Cultivation ridges, Carrownaglogh, Co. Mayo
Co. Mayo |
Ritual/Ceremonial
Beneath roughly 70 centimetres of blanket bog on the lower western slopes of the Ox Mountains in County Mayo, the ground remembers wheat.
The cultivation ridges at Carrownaglogh are not visible at the surface; they were swallowed long ago by the same creeping peat that, paradoxically, preserved them. What survives underground is a remarkably complete farming landscape, sealed and suspended in time since the Iron Age or earlier.
Excavations carried out during the 1970s and early 1980s uncovered extensive areas of raised cultivation ridges, the kind of deliberately mounded soil beds used to improve drainage and workable depth on difficult ground. The ridges averaged about 1.5 metres in width and were found both inside and outside a large walled enclosure, alongside a hut site and an associated field system. They ran primarily east to west, following the natural contours of the hillside, but a second series ran at right angles in a roughly north-south direction, suggesting organised and deliberate land management rather than opportunistic scratching at the soil. Pollen analysis identified cereals, including wheat, growing in these ridges. A sample of charcoal taken from beneath the enclosure wall returned a radiocarbon date of around 1295 BC, placing the site firmly in the Bronze Age. Further analysis of pollen cores indicated that the area was not simply farmed once and abandoned; instead, there were successive cycles of clearance and cultivation stretching across several centuries, from the Bronze Age into the Iron Age. Gradually, the bog advanced, and the fields, the enclosure, the hut, and the ridges all disappeared under the peat that now covers the knoll's south-western face.

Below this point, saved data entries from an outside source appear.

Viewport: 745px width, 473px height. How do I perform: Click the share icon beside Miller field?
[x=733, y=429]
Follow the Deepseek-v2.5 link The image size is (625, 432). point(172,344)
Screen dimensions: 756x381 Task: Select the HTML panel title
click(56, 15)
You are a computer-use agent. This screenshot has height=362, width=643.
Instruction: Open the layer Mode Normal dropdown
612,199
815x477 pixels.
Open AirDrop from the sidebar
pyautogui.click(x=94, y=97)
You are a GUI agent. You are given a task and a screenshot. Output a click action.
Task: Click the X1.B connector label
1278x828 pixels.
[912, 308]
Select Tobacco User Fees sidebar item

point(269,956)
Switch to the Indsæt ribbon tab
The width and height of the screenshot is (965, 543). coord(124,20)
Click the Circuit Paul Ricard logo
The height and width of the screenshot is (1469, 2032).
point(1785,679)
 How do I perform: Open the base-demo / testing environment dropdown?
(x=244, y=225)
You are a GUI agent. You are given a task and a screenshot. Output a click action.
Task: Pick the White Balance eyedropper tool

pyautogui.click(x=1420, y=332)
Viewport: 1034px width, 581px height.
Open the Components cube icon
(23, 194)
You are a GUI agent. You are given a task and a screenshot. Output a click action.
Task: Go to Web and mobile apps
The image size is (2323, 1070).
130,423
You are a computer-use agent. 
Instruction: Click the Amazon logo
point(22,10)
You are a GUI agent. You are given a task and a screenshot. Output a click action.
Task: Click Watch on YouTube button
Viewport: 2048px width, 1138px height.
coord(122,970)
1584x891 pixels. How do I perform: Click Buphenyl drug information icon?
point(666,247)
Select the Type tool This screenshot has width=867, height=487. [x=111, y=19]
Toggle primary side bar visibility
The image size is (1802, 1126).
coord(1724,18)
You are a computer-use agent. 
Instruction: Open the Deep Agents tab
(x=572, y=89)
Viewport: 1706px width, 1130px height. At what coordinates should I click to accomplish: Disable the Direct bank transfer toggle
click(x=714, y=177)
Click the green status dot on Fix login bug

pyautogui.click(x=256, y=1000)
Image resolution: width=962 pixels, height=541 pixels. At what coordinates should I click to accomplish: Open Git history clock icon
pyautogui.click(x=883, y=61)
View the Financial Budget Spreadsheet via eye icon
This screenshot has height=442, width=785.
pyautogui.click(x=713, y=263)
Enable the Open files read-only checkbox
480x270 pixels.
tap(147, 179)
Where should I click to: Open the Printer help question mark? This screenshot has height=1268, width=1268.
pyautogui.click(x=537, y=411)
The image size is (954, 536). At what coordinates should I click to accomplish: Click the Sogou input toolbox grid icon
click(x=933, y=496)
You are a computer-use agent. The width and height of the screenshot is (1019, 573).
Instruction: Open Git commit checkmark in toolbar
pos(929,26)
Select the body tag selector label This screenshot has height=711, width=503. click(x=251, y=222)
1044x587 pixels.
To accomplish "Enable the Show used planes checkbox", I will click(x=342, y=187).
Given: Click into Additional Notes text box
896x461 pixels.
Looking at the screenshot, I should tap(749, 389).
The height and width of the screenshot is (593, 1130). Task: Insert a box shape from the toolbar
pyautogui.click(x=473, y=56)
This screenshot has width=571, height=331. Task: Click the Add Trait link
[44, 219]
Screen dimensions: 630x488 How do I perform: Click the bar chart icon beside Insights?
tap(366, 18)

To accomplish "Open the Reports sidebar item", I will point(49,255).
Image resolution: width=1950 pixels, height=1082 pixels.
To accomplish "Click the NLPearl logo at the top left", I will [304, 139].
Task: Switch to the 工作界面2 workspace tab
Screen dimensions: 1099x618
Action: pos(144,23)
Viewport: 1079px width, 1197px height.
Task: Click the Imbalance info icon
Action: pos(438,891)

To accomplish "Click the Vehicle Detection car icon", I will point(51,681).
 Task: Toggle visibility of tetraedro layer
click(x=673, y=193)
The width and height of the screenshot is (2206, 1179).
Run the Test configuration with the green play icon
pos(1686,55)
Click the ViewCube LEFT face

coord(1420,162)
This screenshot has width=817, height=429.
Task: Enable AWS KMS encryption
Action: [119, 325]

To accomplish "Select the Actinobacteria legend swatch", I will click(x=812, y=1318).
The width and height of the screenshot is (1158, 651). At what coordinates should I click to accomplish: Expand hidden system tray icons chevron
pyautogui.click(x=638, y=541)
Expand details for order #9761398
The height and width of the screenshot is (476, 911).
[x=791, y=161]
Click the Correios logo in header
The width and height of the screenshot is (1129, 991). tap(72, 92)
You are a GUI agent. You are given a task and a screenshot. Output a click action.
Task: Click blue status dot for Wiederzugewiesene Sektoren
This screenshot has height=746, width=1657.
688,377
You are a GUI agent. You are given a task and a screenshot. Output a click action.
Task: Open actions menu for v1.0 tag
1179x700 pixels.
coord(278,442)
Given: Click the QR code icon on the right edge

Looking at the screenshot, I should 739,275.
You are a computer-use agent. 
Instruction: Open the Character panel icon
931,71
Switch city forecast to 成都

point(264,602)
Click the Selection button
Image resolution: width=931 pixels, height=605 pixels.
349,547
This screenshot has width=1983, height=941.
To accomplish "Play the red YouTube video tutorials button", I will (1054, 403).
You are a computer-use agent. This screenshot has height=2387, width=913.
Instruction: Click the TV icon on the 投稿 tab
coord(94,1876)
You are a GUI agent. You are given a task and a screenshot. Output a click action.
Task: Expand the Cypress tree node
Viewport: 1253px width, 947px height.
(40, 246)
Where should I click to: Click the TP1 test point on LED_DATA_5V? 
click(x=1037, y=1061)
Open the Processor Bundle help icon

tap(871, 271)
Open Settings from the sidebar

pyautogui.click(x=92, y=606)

The site sits within an area of cutaway blanket bog, where commercial or industrial peat removal has lowered the surrounding ground level, which is part of how the buried landscape came to be investigated at all. The ridges themselves remain beneath the surface, so there is nothing dramatic to see from above. The significance of Carrownaglogh lies not in what is visible but in what the excavations confirmed: that this quiet hillside at the edge of the Ox Mountains once sustained a farming community growing grain in carefully tended beds, centuries before the bog erased every trace of them from sight.